- _AIM_:
Put the lines from the one containing "The height and width of the screenshot is (600, 800)." up to and including the one containing "click(x=112, y=247)" into a numbered list, leaving out any blank lines.

Pointing records for text and elements

══════

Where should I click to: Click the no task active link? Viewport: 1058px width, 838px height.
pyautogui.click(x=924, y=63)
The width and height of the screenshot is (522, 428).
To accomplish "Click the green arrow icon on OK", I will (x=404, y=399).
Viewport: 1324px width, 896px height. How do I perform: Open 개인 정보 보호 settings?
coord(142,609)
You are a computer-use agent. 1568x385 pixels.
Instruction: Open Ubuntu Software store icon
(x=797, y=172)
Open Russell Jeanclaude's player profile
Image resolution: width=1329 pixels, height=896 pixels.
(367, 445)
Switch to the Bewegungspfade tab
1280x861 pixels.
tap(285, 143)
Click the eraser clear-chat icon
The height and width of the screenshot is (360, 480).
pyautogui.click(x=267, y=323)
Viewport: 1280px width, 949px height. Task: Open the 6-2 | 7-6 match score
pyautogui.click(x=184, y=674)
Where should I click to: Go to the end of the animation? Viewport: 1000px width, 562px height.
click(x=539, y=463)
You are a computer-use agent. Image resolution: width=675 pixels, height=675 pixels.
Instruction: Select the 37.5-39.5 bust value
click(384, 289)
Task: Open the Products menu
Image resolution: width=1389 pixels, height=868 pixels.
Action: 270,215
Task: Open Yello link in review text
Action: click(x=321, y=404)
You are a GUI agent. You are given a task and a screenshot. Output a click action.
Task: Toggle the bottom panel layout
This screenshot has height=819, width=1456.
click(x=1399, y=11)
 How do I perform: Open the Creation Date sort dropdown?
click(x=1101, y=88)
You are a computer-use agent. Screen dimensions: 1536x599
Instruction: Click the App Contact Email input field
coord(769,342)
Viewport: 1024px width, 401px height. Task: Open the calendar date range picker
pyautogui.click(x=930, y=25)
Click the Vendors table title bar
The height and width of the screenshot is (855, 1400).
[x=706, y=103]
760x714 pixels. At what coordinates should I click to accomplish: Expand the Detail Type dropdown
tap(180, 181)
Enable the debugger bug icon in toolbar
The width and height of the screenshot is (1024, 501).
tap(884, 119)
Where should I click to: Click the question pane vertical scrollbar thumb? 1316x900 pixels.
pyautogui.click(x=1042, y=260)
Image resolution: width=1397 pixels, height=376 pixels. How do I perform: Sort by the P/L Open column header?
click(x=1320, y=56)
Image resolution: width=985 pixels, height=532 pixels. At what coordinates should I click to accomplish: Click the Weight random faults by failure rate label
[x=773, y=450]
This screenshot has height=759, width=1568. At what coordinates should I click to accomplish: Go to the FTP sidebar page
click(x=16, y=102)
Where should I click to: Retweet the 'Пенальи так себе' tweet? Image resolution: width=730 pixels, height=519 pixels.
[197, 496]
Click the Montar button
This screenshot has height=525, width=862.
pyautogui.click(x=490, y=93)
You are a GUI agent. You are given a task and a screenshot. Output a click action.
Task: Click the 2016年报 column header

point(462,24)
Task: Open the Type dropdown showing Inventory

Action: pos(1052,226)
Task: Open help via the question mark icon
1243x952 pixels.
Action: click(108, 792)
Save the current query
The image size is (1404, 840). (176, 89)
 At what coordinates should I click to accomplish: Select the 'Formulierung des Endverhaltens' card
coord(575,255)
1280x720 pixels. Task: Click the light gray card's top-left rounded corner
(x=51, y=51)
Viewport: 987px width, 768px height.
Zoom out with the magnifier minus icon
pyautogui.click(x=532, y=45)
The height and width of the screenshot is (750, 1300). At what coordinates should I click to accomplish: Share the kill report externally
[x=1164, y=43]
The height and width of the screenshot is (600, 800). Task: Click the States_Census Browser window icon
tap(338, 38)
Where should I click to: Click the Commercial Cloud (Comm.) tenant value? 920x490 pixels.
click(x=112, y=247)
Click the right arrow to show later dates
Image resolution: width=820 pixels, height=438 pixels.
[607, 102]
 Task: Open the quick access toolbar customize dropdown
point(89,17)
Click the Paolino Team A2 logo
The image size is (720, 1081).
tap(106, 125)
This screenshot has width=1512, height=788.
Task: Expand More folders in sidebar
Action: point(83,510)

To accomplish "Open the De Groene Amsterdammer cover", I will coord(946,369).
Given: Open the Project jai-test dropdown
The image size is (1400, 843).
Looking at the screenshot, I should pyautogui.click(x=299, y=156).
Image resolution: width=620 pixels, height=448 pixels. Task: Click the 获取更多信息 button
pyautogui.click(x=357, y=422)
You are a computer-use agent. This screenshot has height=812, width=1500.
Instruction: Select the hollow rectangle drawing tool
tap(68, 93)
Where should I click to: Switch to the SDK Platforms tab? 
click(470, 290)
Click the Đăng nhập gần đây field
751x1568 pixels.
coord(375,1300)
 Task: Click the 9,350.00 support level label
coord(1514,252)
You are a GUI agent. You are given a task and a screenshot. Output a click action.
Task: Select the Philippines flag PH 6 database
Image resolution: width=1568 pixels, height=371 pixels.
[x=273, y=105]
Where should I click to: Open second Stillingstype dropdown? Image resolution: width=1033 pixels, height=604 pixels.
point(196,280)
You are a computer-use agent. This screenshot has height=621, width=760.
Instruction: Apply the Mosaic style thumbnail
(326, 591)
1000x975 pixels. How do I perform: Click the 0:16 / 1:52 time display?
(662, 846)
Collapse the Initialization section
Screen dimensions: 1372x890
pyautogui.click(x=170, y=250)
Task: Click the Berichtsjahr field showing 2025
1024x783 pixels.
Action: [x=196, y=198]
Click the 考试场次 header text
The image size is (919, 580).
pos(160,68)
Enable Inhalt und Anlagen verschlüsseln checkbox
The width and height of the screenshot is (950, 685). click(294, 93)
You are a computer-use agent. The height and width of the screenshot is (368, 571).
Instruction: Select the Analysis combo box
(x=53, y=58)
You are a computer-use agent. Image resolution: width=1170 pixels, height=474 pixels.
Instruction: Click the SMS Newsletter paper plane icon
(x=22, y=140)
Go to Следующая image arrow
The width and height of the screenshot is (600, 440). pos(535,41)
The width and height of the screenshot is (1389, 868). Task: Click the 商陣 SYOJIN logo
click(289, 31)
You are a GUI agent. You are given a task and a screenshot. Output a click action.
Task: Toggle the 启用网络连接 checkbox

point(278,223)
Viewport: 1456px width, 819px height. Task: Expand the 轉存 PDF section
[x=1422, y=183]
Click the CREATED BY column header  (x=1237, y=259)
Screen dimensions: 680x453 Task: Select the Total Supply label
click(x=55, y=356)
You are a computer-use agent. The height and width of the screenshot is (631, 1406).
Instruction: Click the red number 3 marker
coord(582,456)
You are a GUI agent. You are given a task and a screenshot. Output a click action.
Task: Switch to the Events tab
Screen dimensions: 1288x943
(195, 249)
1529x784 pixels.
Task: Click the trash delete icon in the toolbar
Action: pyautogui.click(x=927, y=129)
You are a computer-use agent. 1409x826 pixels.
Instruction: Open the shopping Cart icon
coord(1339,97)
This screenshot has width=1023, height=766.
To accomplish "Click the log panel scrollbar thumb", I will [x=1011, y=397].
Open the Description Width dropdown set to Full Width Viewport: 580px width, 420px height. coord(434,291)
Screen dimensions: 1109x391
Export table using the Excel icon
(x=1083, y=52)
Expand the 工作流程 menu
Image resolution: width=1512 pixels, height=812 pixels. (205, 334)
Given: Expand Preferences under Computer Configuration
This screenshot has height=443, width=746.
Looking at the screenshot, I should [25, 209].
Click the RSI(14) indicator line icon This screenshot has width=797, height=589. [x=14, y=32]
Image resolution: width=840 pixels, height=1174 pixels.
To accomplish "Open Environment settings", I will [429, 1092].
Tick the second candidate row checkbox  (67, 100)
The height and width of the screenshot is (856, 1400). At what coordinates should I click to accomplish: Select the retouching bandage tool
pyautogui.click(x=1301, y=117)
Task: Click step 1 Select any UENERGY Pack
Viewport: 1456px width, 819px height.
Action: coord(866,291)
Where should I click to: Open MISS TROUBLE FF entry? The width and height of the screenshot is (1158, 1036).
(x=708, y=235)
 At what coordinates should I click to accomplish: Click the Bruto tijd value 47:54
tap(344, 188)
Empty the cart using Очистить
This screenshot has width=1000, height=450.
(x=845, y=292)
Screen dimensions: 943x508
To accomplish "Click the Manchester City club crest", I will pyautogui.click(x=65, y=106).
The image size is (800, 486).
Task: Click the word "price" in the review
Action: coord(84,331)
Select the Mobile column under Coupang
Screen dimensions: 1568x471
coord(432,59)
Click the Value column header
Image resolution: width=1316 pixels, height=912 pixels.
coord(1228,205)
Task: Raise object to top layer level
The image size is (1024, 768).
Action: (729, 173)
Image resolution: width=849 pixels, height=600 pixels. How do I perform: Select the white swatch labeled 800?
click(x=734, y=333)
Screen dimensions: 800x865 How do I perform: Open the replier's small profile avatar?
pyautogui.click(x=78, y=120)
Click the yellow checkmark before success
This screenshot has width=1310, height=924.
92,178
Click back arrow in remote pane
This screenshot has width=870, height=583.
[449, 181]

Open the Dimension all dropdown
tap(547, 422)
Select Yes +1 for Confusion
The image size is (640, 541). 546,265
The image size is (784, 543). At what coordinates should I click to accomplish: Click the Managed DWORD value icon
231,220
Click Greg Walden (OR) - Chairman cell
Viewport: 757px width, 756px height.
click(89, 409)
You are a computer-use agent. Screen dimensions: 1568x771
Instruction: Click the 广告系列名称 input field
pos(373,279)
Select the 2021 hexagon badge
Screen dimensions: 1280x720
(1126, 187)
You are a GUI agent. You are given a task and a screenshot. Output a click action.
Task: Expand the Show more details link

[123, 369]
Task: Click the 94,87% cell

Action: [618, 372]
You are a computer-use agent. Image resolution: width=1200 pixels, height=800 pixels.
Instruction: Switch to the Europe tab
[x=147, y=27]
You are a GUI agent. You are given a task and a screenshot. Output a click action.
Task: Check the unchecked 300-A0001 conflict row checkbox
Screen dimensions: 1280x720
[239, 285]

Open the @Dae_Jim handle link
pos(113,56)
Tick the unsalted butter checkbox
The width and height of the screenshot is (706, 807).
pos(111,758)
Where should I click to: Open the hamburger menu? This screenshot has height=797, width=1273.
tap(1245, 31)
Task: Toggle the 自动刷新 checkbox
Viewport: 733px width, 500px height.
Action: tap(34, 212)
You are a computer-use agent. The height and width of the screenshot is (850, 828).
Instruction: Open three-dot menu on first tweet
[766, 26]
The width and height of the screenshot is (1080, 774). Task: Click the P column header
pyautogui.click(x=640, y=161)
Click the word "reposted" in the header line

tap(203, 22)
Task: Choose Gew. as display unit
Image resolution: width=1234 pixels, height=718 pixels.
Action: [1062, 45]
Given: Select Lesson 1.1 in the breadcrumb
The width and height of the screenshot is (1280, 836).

══════

- _SOLVED PROBLEM_:
1. The height and width of the screenshot is (600, 800). Task: Click the States_Census Browser window icon
2. tap(338, 38)
3. Where should I click to: Click the Commercial Cloud (Comm.) tenant value? 920x490 pixels.
4. click(x=112, y=247)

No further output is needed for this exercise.